What my function actually does is check if there's a value for a specified cell number and if it's NA, it calculates it and inserts it in place of NA.
I can run my magic function (result is value
for a corresponding cell
) using apply family of functions and from within apply
, I can read and write cont.values
without a problem (it's in global environment).
Now, I want to run this in parallel (using snowfall
) and I'm unable to read or write from/to this variable from individual core.
Question: What solution would be able to read/write from/to a dynamic variable residing in global environment from within worker (core) when executing a function in parallel. Is there a better approach of doing this?

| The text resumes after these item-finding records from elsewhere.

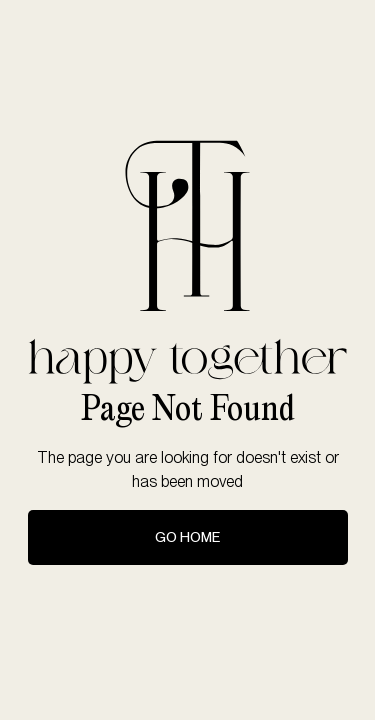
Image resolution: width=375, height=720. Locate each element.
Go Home (187, 537)
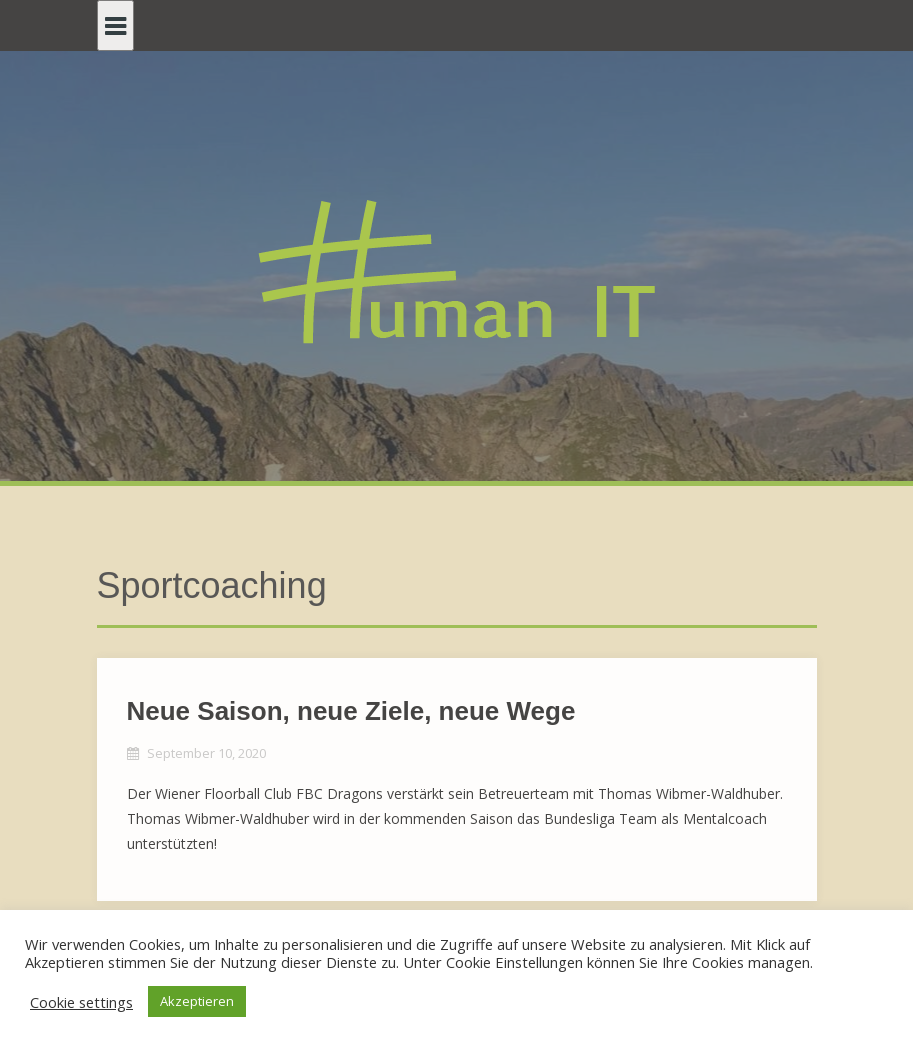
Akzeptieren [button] (197, 1001)
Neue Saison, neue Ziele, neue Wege (351, 711)
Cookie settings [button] (81, 1002)
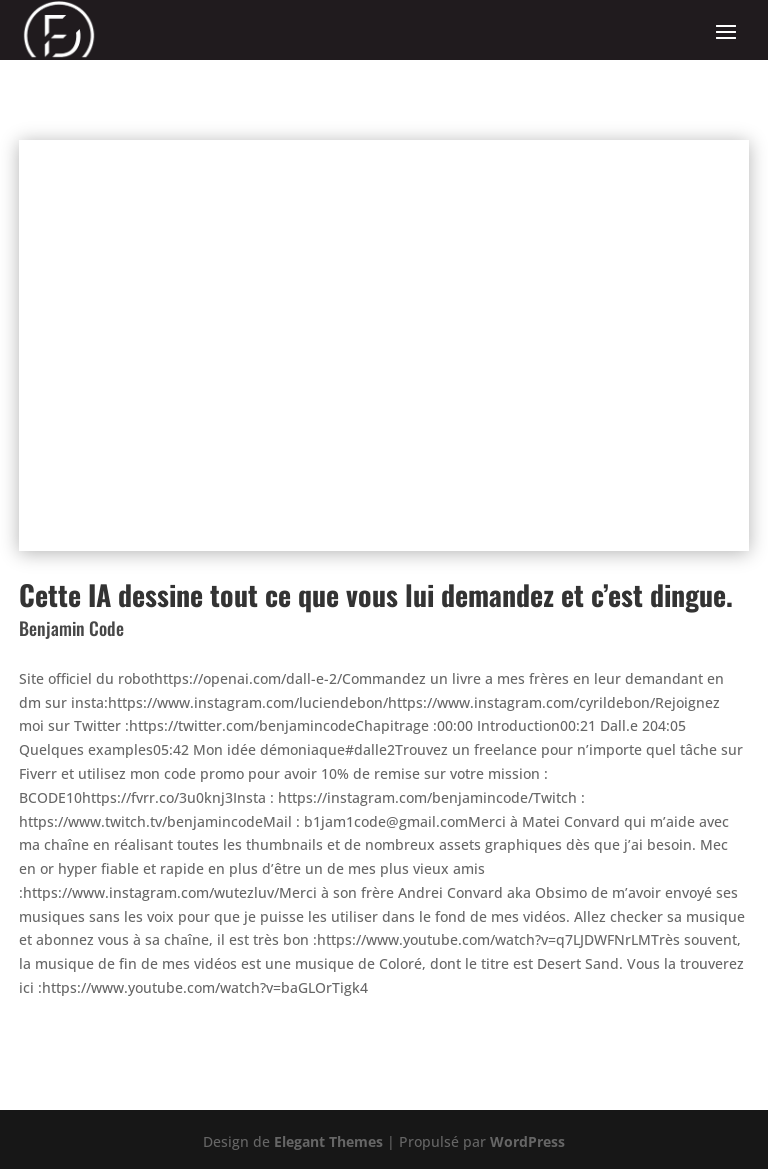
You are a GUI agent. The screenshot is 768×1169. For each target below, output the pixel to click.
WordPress (527, 1141)
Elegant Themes (328, 1141)
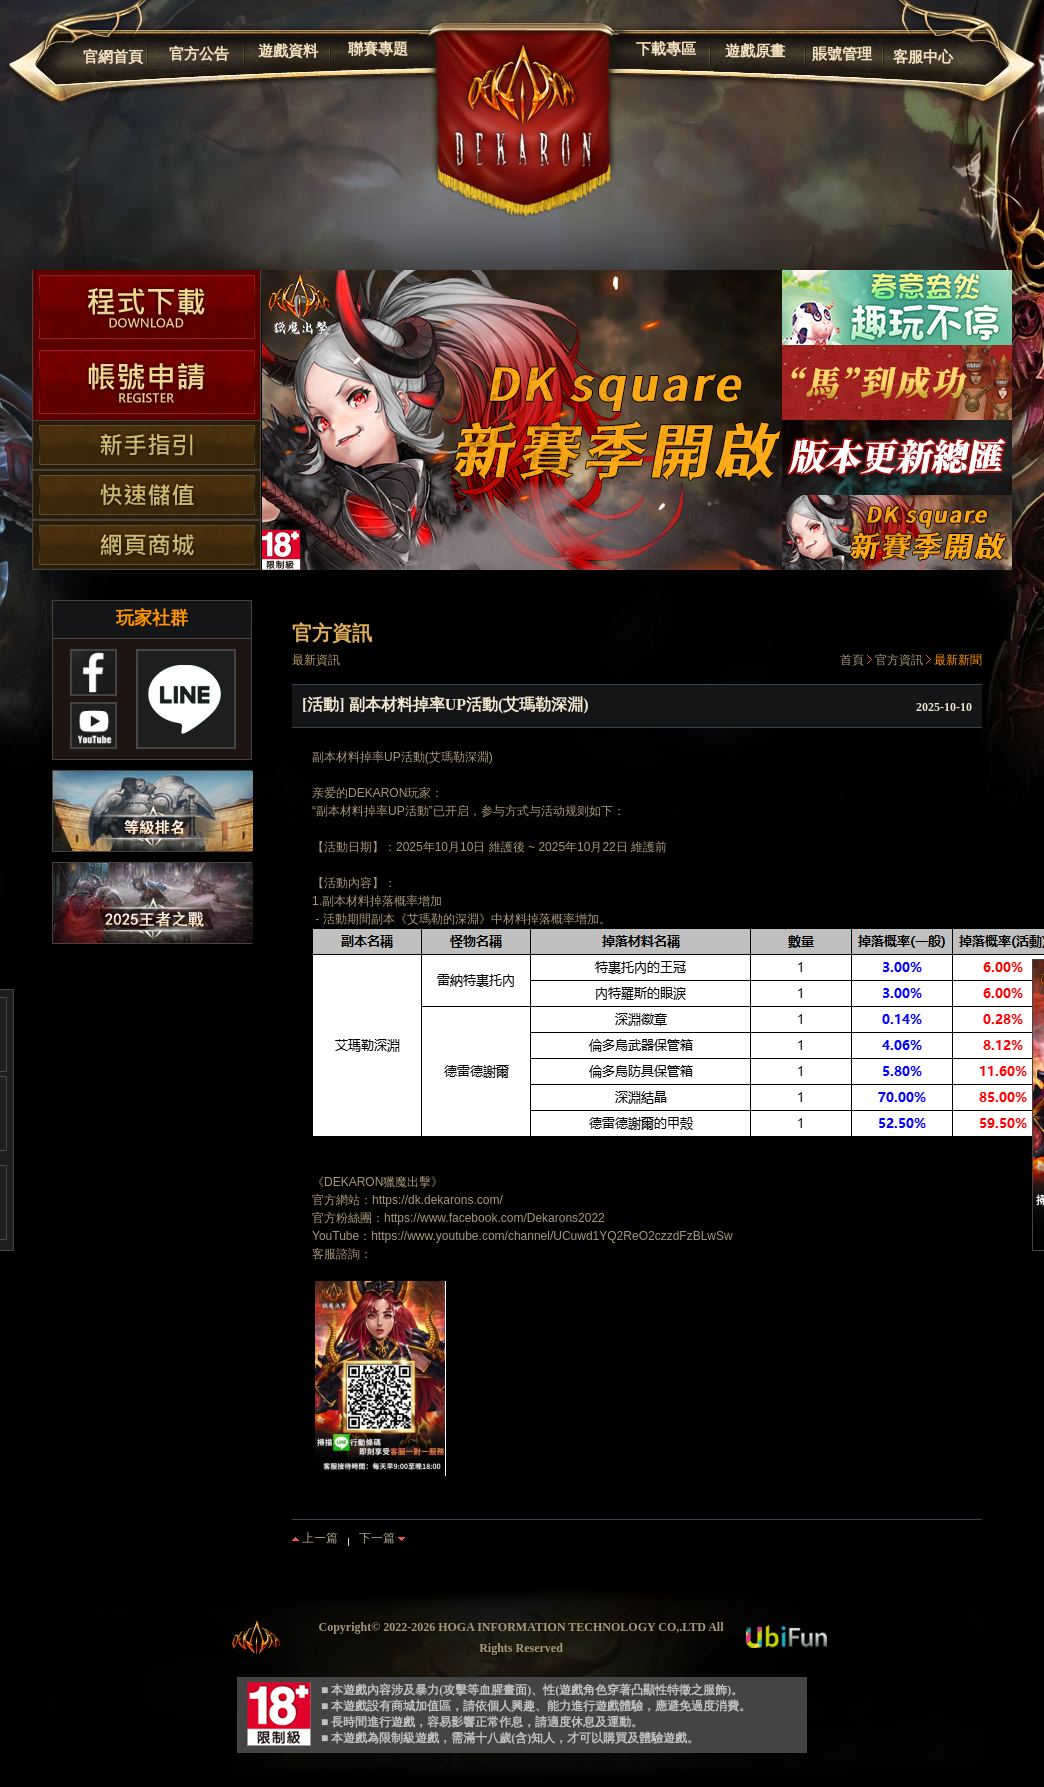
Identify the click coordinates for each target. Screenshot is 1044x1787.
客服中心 (923, 57)
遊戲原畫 (755, 51)
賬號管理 (842, 54)
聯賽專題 (378, 49)
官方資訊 (899, 660)
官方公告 (199, 54)
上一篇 (315, 1538)
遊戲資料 (288, 51)
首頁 (852, 660)
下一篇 (382, 1538)
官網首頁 (113, 57)
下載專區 (666, 49)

The pattern of a central store that workers consult for values is implemented in the rredis package on CRAN. The idea is that the Redis server maintains a store of key-value pairs (your global data frame, re-implemented). Workers query the server to see if the value has been calculated (redisGet
) and if not do the calculation and store it (redisSet
) so that other workers can re-use it. Workers can be R scripts, so it's easy to expand the work force. It's a very nice alternative parallel paradigm. Here's an example that uses the notion of 'memoizing' each result. We have a function that is slow (sleeps for a second)
fun <- function(x) { Sys.sleep(1); x }
We write a 'memoizer' that returns a variant of fun
that first checks to see if the value for x
has already been calculated, and if so uses that
memoize <-
function(FUN)
{
force(FUN) # circumvent lazy evaluation
require(rredis)
redisConnect()
function(x)
{
key <- as.character(x)
val <- redisGet(key)
if (is.null(val)) {
val <- FUN(x)
redisSet(key, val)
}
val
}
}
We then memoize our function
funmem <- memoize(fun)
and go
> system.time(res <- funmem(10)); res
user system elapsed
0.003 0.000 1.082
[1] 10
> system.time(res <- funmem(10)); res
user system elapsed
0.001 0.001 0.040
[1] 10
This does require a redis server running outside R but very easy to install; see the documentation that comes with the rredis package.
A within-R parallel version might be
library(snow)
cl <- makeCluster(c("localhost","localhost"), type = "SOCK")
clusterEvalQ(cl, { require(rredis); redisConnect() })
tasks <- sample(1:5, 100, TRUE)
system.time(res <- parSapply(cl, tasks, funmem))